WHAT YOU SHOULD DO:
Which lines run from the line with "Where should I" to the end of the entries? Write out exactly those, leaving out the pictures.

SOURCE DATA:
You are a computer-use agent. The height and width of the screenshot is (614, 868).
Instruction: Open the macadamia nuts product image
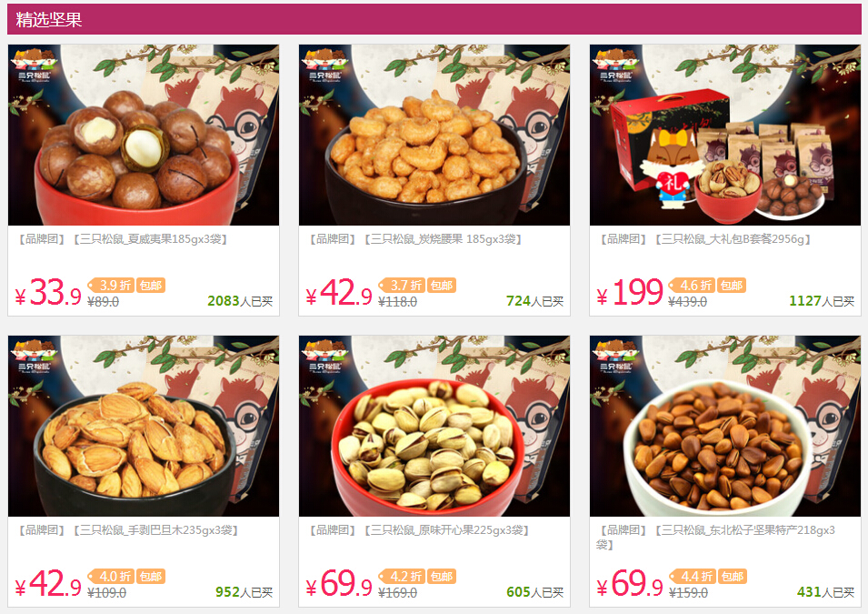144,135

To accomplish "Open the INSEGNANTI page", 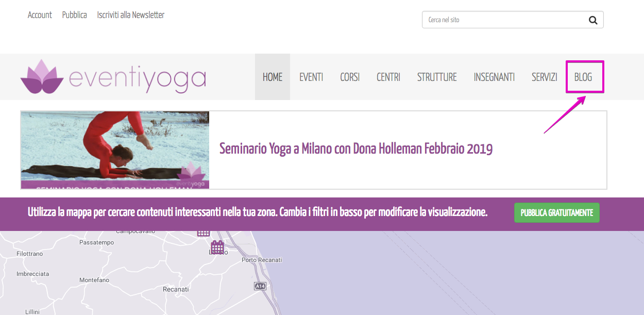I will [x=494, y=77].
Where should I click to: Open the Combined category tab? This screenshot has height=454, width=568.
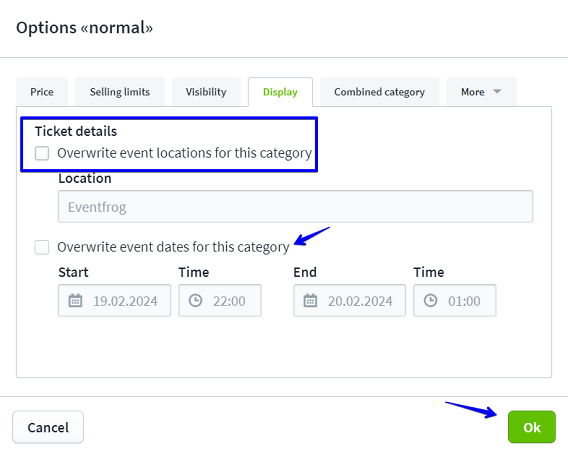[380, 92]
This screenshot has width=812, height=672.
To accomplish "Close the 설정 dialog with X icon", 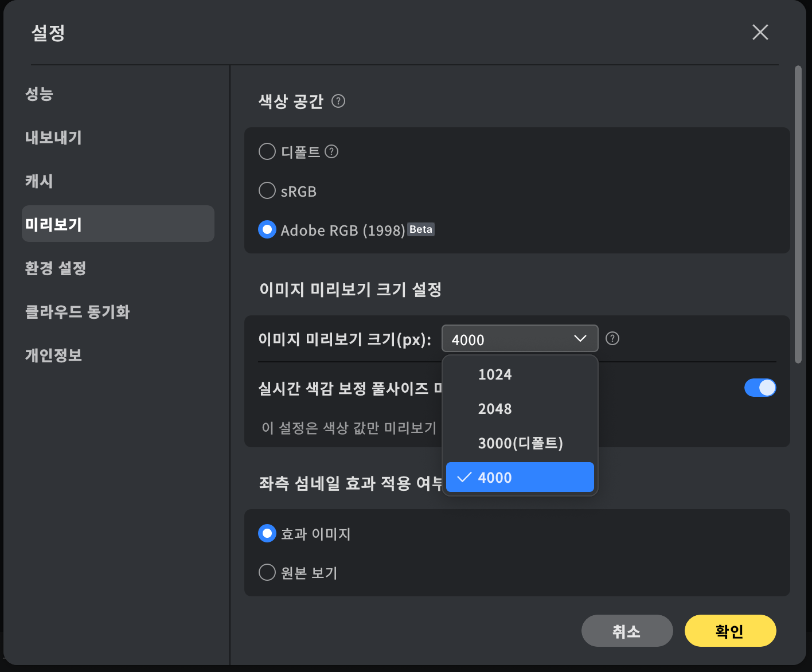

SOLUTION TO THIS TASK:
Where should I click to: Open the Combined category tab? This screenshot has height=454, width=568.
[380, 92]
This screenshot has width=812, height=672.
To accomplish "Close the 설정 dialog with X icon", 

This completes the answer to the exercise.